## EXERCISE OBJECTIVE
Hunt through the entries for the word "width" and copy each line in which it appears.

___ MATERIAL PROVIDED ___

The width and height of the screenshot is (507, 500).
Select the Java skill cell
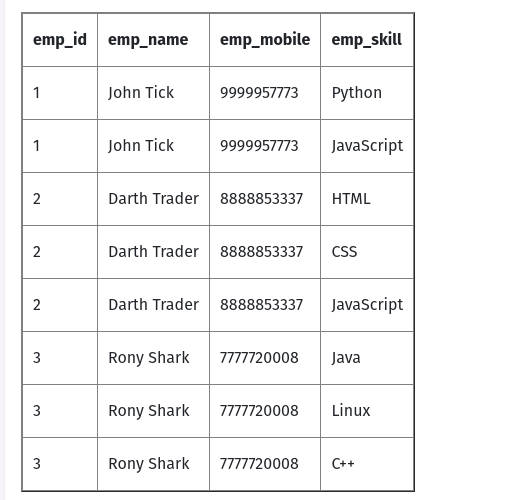tap(367, 358)
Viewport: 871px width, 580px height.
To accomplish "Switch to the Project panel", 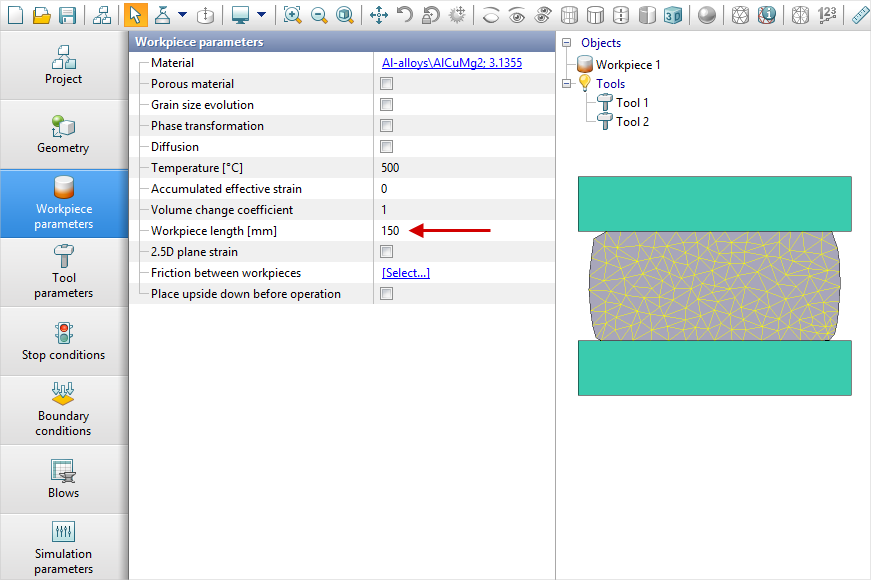I will [x=63, y=65].
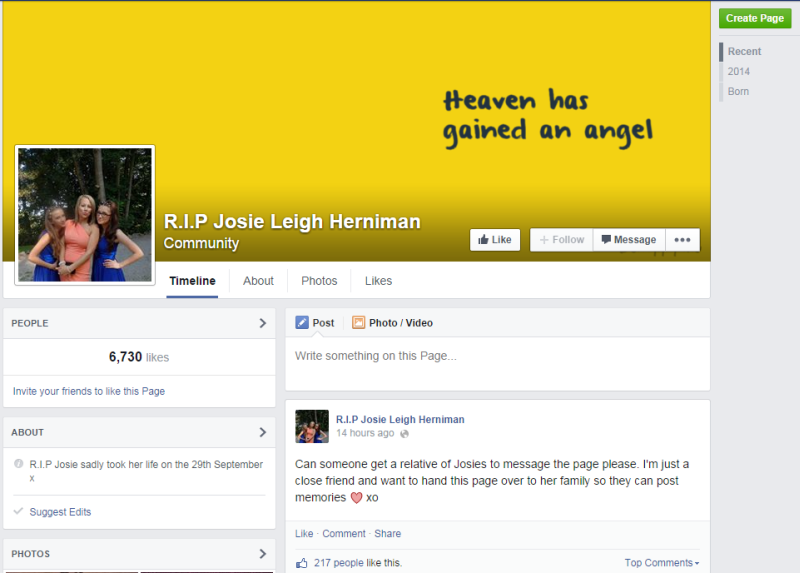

___

## SOLUTION TO THE PROBLEM
The width and height of the screenshot is (507, 500).
Viewport: 871px width, 580px height.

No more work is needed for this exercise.